An increase in the superannuation guarantee (SG) levy will benefit low-to-middle-income earners despite it resulting in some employees receiving a lower amount of take-home pay, an industry consultant has said.
QMV principal consultant John Steffanoni described the intention to increase the SG from its current level of 9.5 per cent to 12 per cent as sound economic policy, but acknowledged the elasticity of the labour market, which will determine how much of the associated cost can be absorbed, and broader economic conditions would play a critical part in the process.
“Broad assertions that the planned increase in SG will add to the cost-of-living pressures faced by many Australians don’t really stack up to closer scrutiny. This may simply be due to misunderstanding of the complexity and nuance in the way the SG and labour markets function,” Steffanoni said.
“Rather than adding to cost-of-living pressures by reducing take-home salary, an increase in SG for the 23 per cent of Australian workers on lower salaries set by modern awards will increase the retirement savings of those who are set to benefit most, as wages aren’t set by the market and provide for SG in addition to salary.”
According to Steffanoni, superannuants who have just entered the workforce and causal employees earning below $450 a month and not currently eligible for SG contributions will be among the Australians to benefit most from the change.

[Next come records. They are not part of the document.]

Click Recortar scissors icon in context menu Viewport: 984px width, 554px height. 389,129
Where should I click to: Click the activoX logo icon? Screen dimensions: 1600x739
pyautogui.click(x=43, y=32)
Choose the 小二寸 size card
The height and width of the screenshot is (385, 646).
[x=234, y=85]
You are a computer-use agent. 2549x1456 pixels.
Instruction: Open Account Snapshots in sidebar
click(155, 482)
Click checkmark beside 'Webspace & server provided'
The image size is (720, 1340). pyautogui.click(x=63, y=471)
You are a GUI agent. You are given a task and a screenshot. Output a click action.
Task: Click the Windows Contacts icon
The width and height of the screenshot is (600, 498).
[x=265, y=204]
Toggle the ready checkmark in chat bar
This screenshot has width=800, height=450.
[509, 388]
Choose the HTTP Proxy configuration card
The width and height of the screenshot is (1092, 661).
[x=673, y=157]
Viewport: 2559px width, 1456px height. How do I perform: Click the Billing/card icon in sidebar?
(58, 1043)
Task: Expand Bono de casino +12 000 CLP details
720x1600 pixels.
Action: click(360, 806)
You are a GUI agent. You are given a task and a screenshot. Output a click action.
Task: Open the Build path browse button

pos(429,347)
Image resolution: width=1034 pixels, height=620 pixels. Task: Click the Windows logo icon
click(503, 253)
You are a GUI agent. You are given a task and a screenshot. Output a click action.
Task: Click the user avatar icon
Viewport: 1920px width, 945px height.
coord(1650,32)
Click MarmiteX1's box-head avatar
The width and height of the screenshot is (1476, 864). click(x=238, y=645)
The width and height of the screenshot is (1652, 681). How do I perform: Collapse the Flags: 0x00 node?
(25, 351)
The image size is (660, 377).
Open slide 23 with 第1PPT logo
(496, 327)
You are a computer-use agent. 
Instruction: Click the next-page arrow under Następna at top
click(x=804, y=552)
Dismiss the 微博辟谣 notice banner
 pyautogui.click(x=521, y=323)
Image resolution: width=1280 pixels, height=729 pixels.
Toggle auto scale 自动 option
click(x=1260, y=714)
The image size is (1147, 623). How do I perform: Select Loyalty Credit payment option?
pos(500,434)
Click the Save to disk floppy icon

Further, he argued the number of individuals who will not experience a reduction in take-home pay as a result of the SG increase outnumber those that will. With regard to this claim, he said 37 per cent of workers have remuneration contracts inclusive of the SG, while 40 per cent of employees were covered by a collective bargaining agreement that would avert such a decrease.
He said an increase in the SG is a mechanism by which labour market efficiencies can be improved during economic conditions of low wage growth and unemployment currently being experienced in Australia.
Several arguments in favour of an increase to the SG have been put forward over the past month, including one from actuarial firm Rice Warner saying it would be beneficial for the government and consumers.